* [ЗАДАНИЯ]:
#1 Извлеките из отрывка о меланхолии фрагмент между словами «Елена Фанайлова: Здесь» и «анархии и разрушения.» включительно.
#2 Чего, согласно отрывку о меланхолии, по словам Константина Мильчина, у нас нет, из-за чего и возникает проблема с меланхолией?

* [ОТРЫВОК]:
● ● ●

Елена Фанайлова: Здесь должна возразить Георгию Иванову и всем тем как бы меланхоликам, от лица которых Гриша сейчас выступал. Это нигилисты, это не меланхолики. Как мне кажется, в меланхолии все-таки есть высокий интеллектуальный контроль, а в нигилизме есть отсутствие этого контроля, желание анархии и разрушения.
Константин Мильчин: У нас проблема с меланхолией в том, что нет общепризнанного «золотого века», а история иностранная не настолько укоренена, чтобы мы могли найти там «золотой век». И поэтому меланхолик оказывается нигилистом, это очень логично. Даже у самых убежденных сталинистов сталинская эпоха не является «золотым веком» для них внутренне, в подсознании, они понимают, что это все некоторая хохма, а не «золотой век». И в этом смысле представляется, что меланхолик оказывается нигилистом.

● ● ●

* [РАЗДЕЛ ДАННЫХ]:

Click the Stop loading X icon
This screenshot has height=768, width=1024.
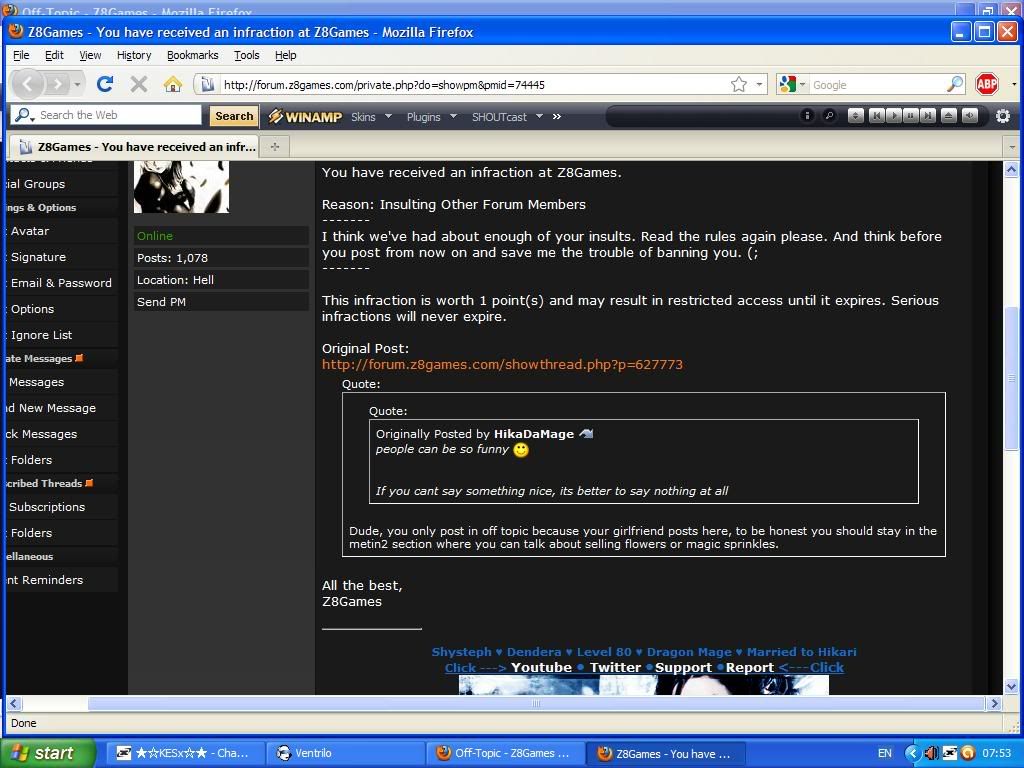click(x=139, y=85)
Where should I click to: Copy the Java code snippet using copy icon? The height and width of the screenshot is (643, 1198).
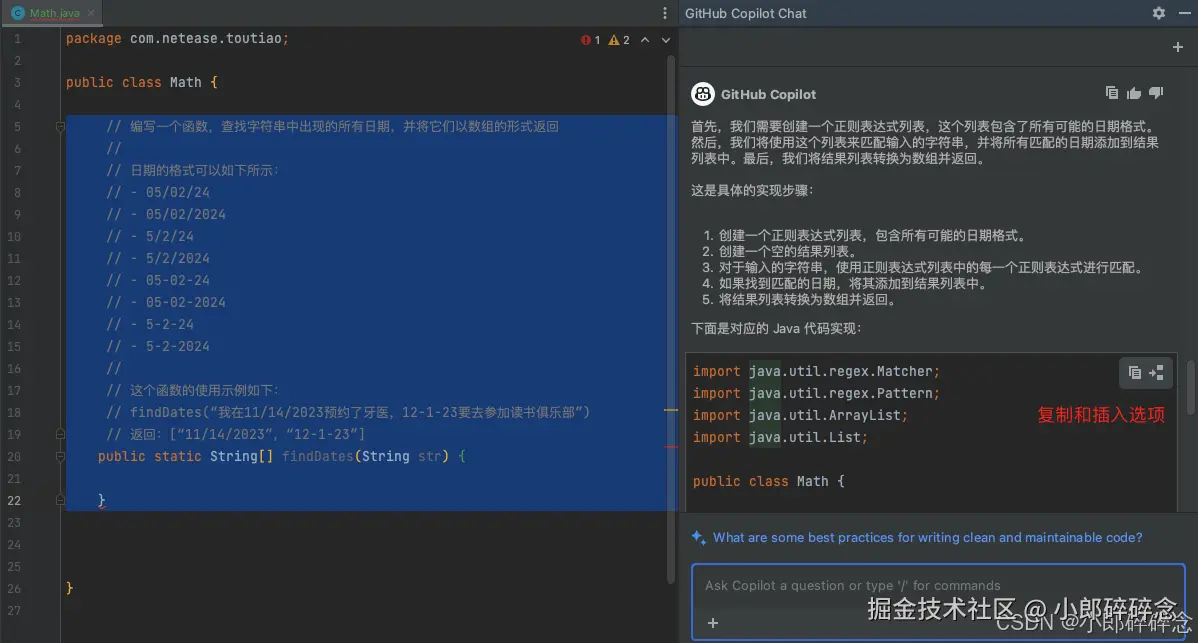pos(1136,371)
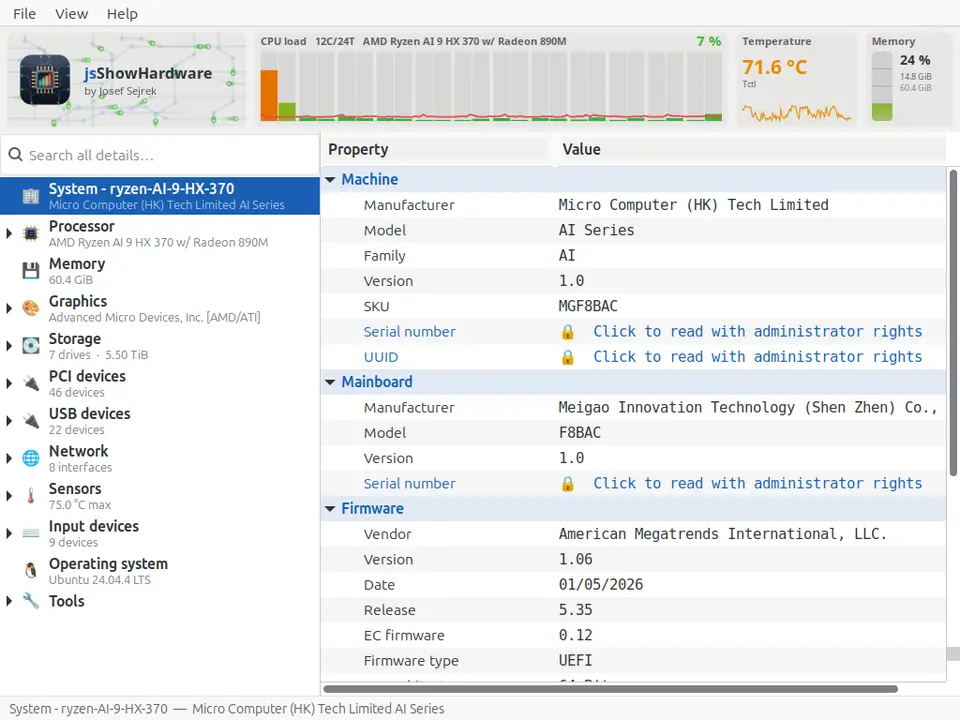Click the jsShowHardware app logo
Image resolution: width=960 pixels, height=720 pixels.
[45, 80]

● ● ●

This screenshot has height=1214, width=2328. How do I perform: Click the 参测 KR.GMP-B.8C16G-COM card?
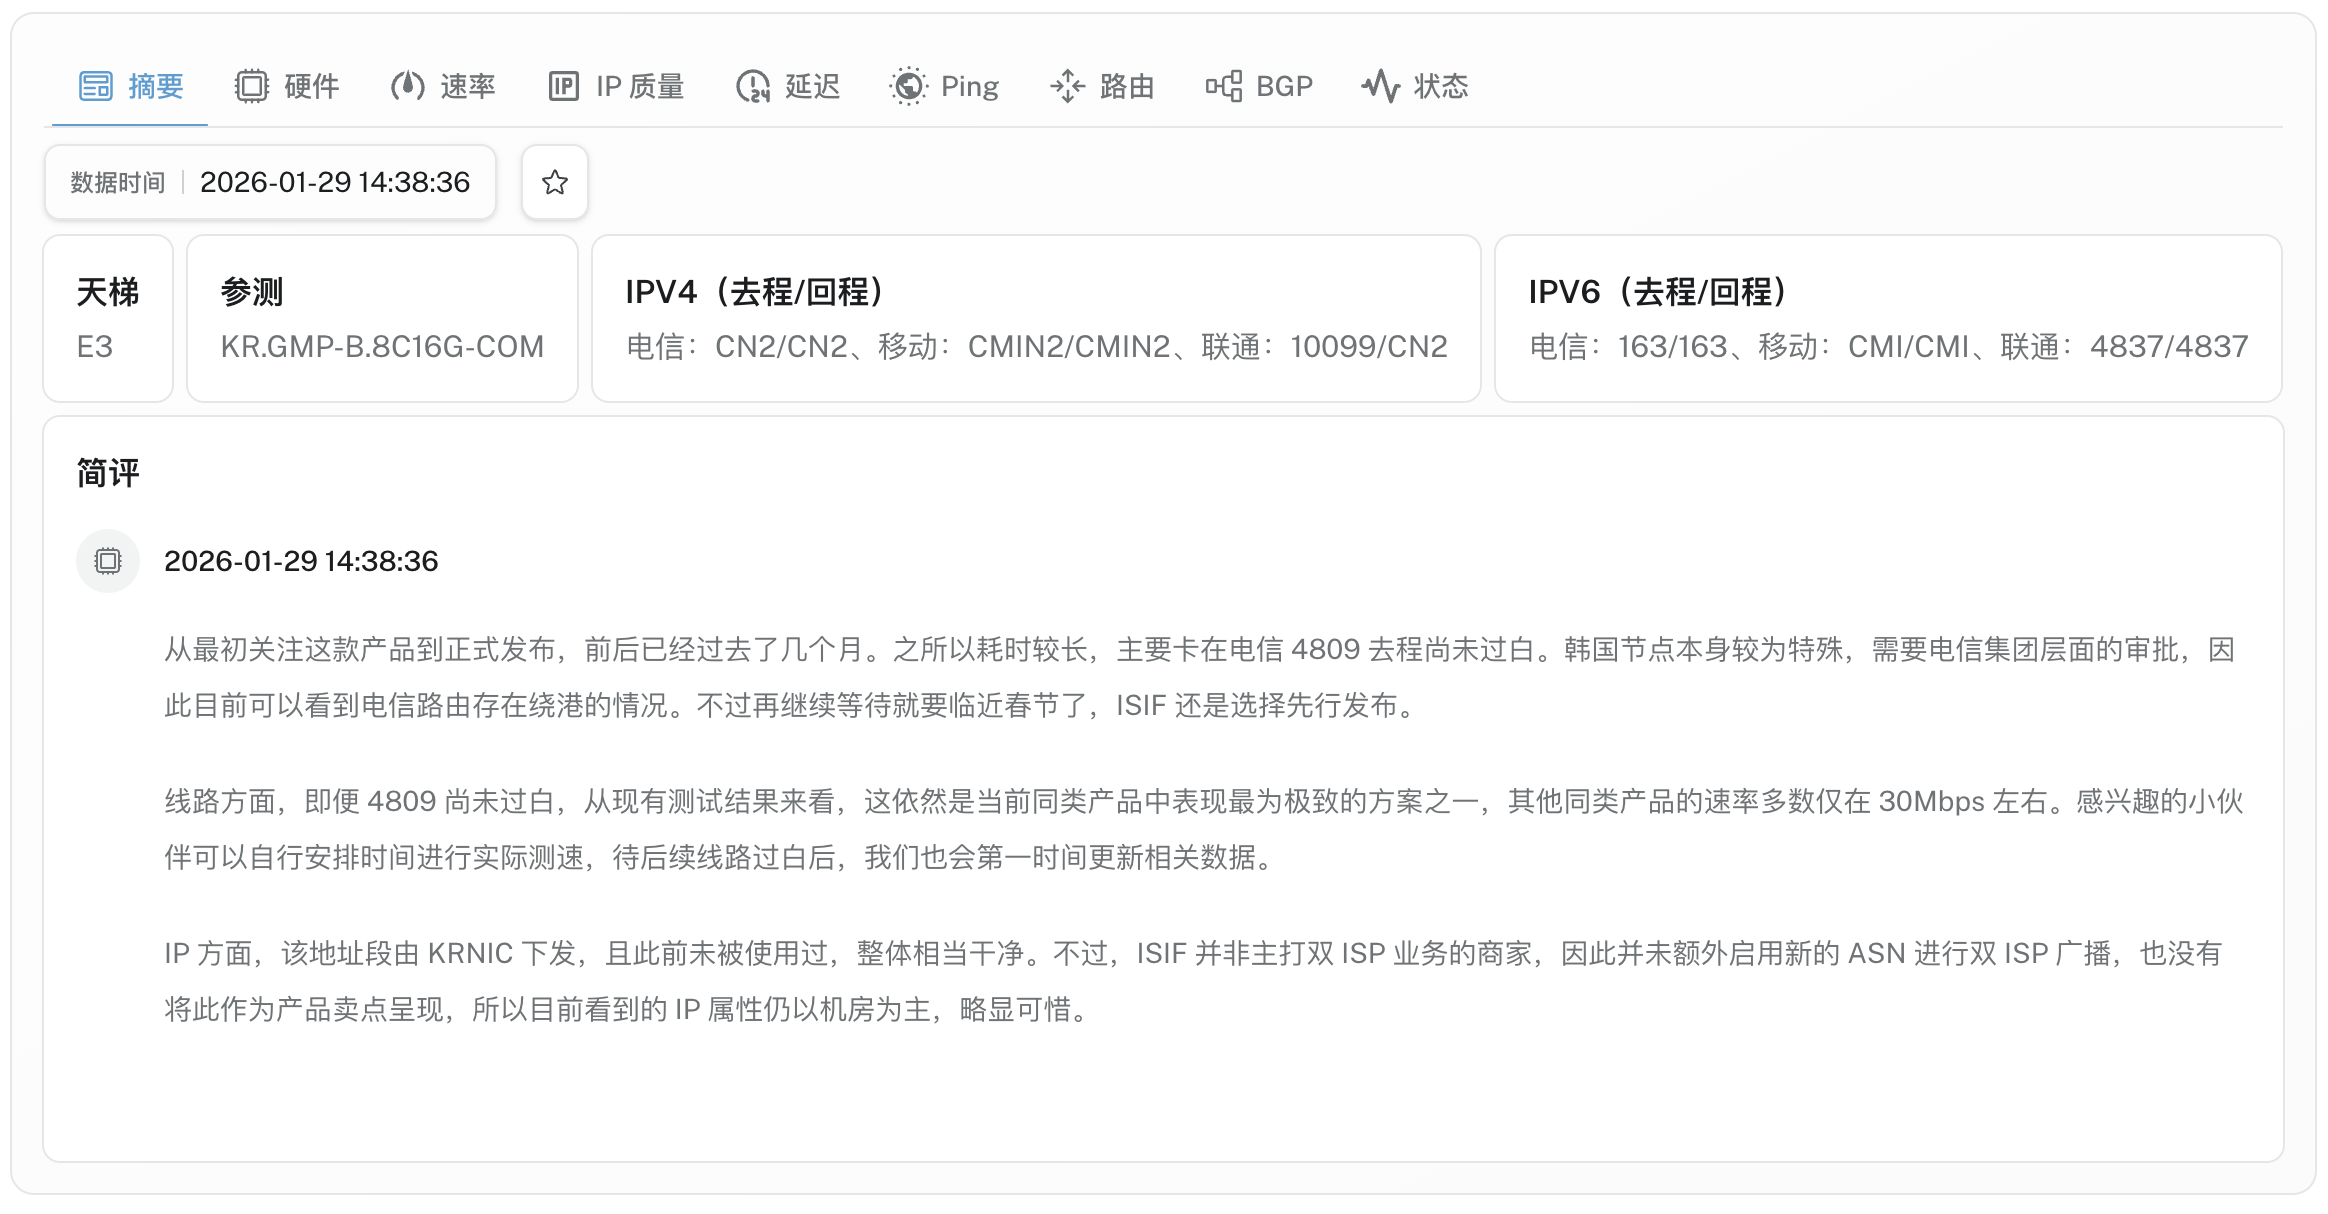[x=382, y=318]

● ● ●

* [ОТВЕТЫ К ЗАДАНИЯМ]:
#1
Елена Фанайлова: Здесь должна возразить Георгию Иванову и всем тем как бы меланхоликам, от лица которых Гриша сейчас выступал. Это нигилисты, это не меланхолики. Как мне кажется, в меланхолии все-таки есть высокий интеллектуальный контроль, а в нигилизме есть отсутствие этого контроля, желание анархии и разрушения.

#2 Общепризнанного «золотого века».